A significant development was the installation of a Cholera Treatment Unit (CTU) at the local health facility (Namusaala Health Centre III). This establishment provided a dedicated space for managing cholera cases.
The government, in collaboration with UNICEF, also conducted door-to-door visits to ensure families were drinking treated water, soap was also distributed to homes, promoting proper handwashing, an essential measure in preventing the spread of the disease.
Overcoming challenges was integral to the community's success. The lack of latrines in some households posed a potential threat, but determined enforcement efforts ensured the situation was rectified.
Kulabako Margaret, Deputy Head Teacher at Namagabi Primary School, emphasised that the outbreak did not disrupt the school's operations. Instead, it heightened their awareness and vigilance. Margaret said, "We addressed any complaints related to cholera symptoms promptly," displaying the school's commitment to student well-being. When cases emerged, health teams swiftly tested and treated the affected students. In addition to the handwashing facilities, they were provided with Aquatabs and therapeutic milk. Even after their discharge from the hospital, follow-up care was given to ensure the children's recovery and well-being.

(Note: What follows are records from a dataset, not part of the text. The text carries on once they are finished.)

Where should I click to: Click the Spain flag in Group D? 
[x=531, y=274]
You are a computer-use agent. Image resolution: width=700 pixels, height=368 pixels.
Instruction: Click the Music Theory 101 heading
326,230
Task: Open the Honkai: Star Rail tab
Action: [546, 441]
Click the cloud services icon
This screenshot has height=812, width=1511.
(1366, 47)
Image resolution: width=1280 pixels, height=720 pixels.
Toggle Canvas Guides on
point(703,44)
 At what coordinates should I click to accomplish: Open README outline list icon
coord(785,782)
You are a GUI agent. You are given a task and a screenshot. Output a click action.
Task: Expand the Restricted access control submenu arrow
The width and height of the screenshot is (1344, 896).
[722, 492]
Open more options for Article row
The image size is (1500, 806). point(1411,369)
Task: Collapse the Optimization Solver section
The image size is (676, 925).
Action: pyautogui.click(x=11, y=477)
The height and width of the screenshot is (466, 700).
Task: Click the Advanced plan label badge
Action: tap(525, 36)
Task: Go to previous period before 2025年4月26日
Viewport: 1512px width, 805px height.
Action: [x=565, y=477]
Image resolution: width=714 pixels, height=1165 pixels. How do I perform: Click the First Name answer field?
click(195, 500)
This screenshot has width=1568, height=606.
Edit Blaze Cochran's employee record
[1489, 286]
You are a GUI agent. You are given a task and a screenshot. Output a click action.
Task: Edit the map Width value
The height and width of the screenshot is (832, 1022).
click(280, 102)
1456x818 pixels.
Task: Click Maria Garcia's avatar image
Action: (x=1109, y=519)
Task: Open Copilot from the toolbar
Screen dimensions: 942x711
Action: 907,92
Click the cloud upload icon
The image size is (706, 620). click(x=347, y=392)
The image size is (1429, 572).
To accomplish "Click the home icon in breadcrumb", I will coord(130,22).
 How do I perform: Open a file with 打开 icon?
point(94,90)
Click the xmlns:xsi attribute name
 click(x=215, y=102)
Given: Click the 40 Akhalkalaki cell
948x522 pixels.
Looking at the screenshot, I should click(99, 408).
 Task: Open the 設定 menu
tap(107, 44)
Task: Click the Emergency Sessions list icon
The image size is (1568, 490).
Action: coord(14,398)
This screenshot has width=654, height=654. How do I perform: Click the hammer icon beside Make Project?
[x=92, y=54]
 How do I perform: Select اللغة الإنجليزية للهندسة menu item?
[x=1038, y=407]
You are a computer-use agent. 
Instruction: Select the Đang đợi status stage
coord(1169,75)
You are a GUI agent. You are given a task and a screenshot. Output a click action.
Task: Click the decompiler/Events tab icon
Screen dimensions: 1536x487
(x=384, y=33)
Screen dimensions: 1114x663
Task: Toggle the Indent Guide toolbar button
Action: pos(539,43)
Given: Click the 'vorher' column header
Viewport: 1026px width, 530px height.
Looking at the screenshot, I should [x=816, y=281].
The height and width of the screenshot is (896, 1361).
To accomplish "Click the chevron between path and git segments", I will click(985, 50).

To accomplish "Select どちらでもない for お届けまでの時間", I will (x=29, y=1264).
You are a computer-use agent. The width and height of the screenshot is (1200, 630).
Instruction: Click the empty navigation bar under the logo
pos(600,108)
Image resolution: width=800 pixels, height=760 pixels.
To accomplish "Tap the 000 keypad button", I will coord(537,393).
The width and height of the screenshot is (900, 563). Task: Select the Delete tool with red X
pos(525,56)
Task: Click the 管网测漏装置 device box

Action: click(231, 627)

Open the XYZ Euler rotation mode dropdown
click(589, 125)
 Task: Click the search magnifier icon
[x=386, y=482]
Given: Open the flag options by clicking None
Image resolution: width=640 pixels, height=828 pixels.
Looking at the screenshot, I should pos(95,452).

Among the local heroes was Nakiguli Hidyah, a 13-year-old community member and Deputy Head Prefect at Namagabi Primary School. She reflected on the initial fear that the school might close due to the outbreak but quickly adapted to the new safety measures, emphasising the importance of handwashing and food safety and ensuring that her fellow pupils followed the guidelines to date. With a dream to become a journalist, Hidyah is determined to ensure that her fellow pupils adhere to the best safety practices.
As UNICEF's Emergency Specialist, Mr. Martin Ngolobe notes, the response was a result of concerted efforts among the government and partners, including SIDA, UNICEF, WHO, and World Vision. “We would not have tackled the outbreak in the shortest time if we hadn’t joined hands as partners,” he concludes.